I want an editor that just feels right on the Mac.

And usually, after exploring popular editors like TextMate, TextWrangler, and jEdit, for the umpteenth time my dissatisfaction inevitably leads me back to Vim.

Not this time.

It's been about three months since I've been using MacVim, and I have two words for it - Awesome. Major kudos go out to Bjorne Winckler and the MacVim team for getting the Mac environment and releasing such a fantastic product.

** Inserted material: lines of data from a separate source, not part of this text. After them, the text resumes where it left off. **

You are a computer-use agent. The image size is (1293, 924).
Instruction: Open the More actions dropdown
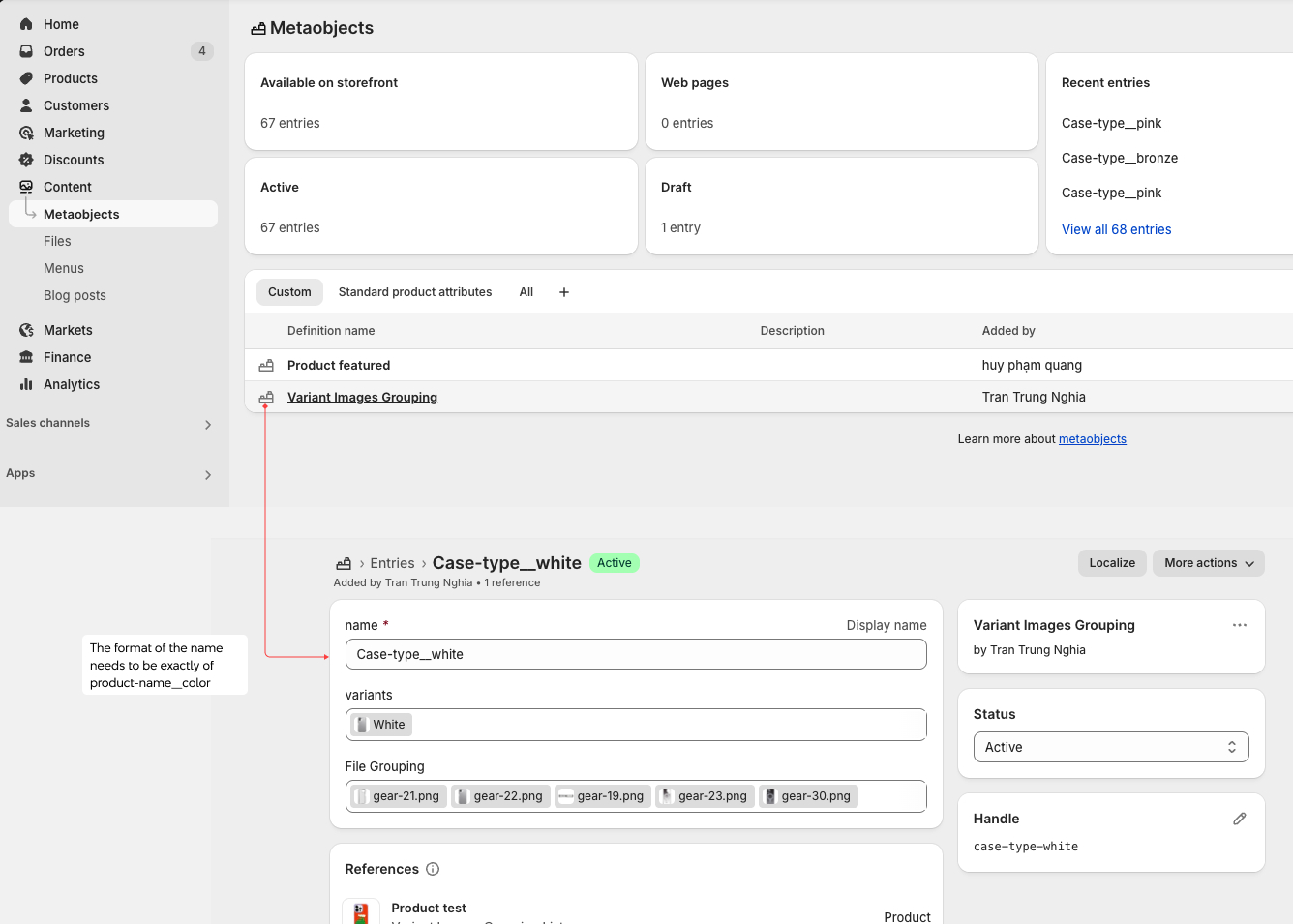point(1208,563)
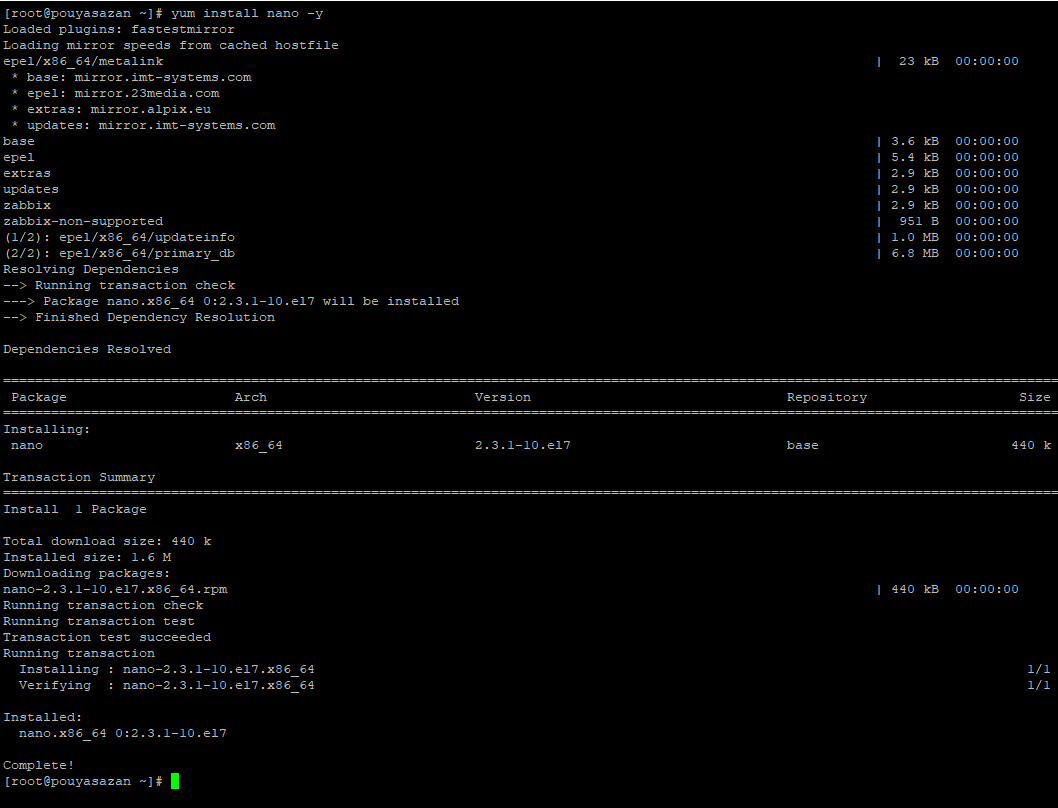Click the 'nano-2.3.1-10.el7.x86_64.rpm' download line
Viewport: 1058px width, 808px height.
pyautogui.click(x=115, y=589)
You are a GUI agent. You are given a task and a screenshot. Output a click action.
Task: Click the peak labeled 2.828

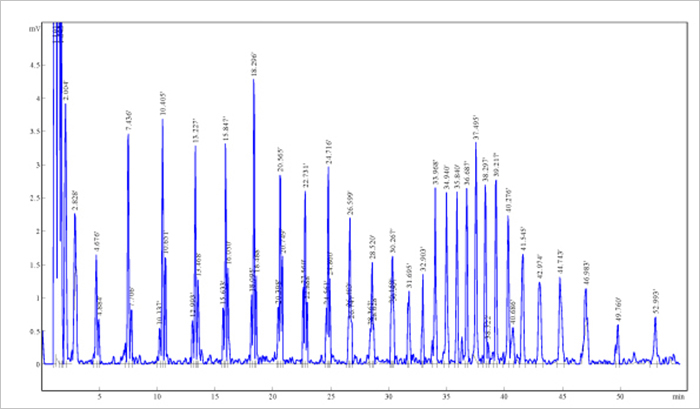click(x=74, y=200)
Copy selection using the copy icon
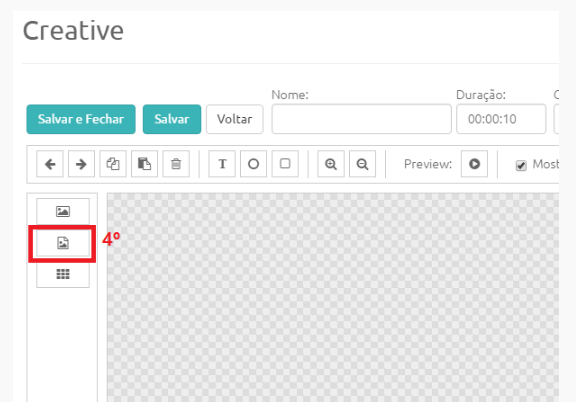The image size is (576, 402). point(113,164)
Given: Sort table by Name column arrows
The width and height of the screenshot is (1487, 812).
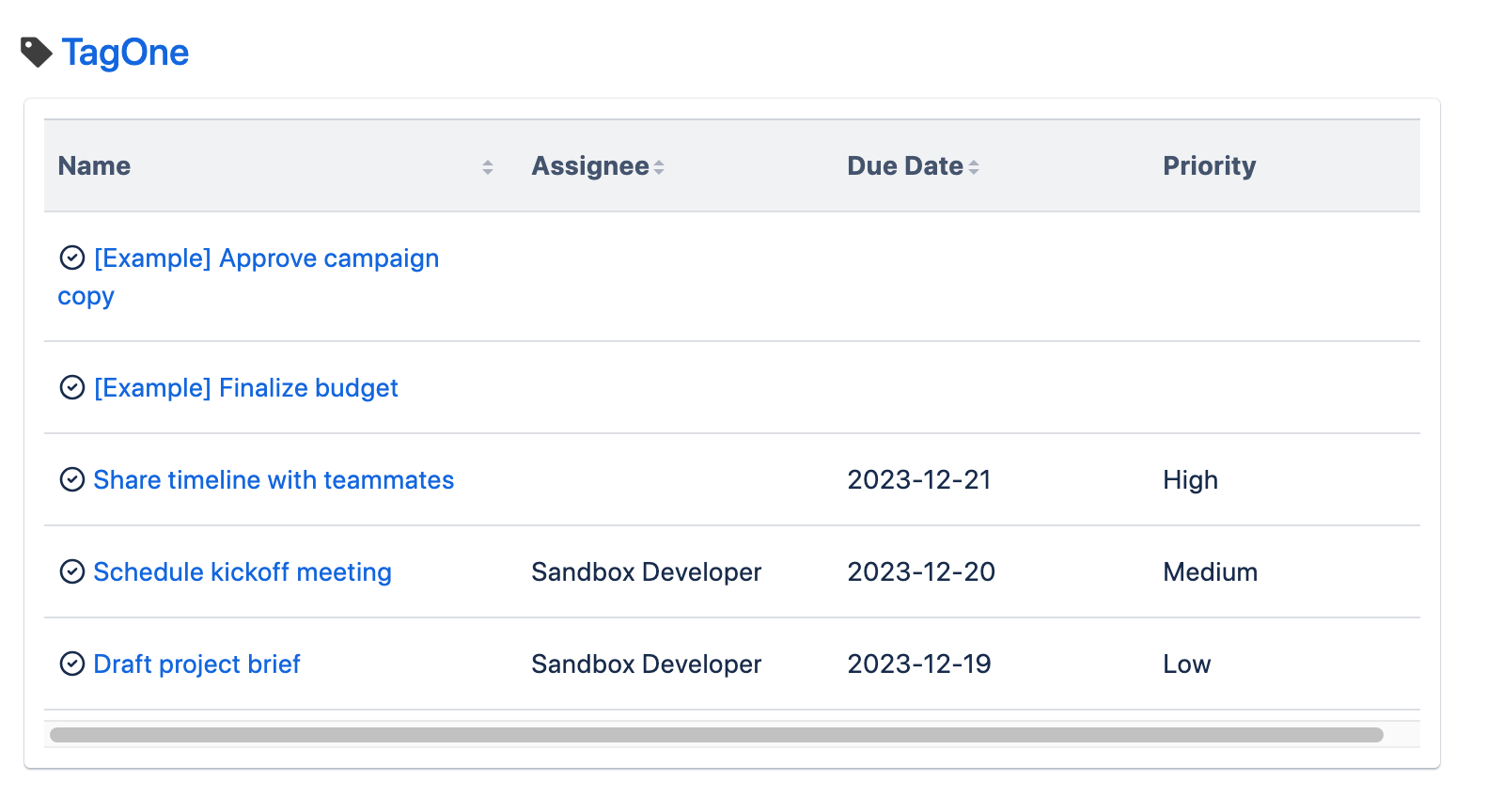Looking at the screenshot, I should (488, 167).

What's so great about MacVim? Oh, only the following:

  • A full Vim implementation, that fully supports my .vimrc (including all my crazy plugins.)
  • Native support for tabs with conventional key-bindings (Cmd-T, Cmd-W, etc.) for managing and navigating tabs.
  • Supports the native OS X paste-buffer. You can select with the mouse, and copy it into the native paste-buffer with Cmd-C. You can also use Cmd-V to paste into the editor without losing formatting and without requiring "set paste".
  • "mvim filename" on the commandline spawns a new MacVim session (within an existing process, if any) in background mode. This helps you save significantly on superfluous terminal or screen sessions.
  • Supports the scroll-wheel and native pagination keys.
  • Shift-Cmd-F for fullscreen mode is the shyza.
  • The toolbar is simple and customizable, and the application menus simplify the process of spell-checking, code-folding, visual-diffing, etc.
  • The Print menu-item (or pressing Cmd-P) converts the current buffer to a PDF document, and brings it up in Preview.
  • It's pretty to look at and extremely usable.
Gratuitous screenshot:

You can get MacVim at Install it, toy with it, and tell me what you think.


  1. I share your MacVim love.

    What color theme is that?

  2. I have it installed and I use it from time to time, but I can't get used to it.

    I usually stick to vim + Terminal.

  3. I like hiding the toolbar and using the underwater theme:

    It's kind of lame that I'm linking to my own theme but in all honesty I haven't yet found one more relaxing to the eyes.

  4. Also, you forgot the light memory footprint despite the crazy number of IDE-like features you can load it up with. But I suppose that applies to Vim in general.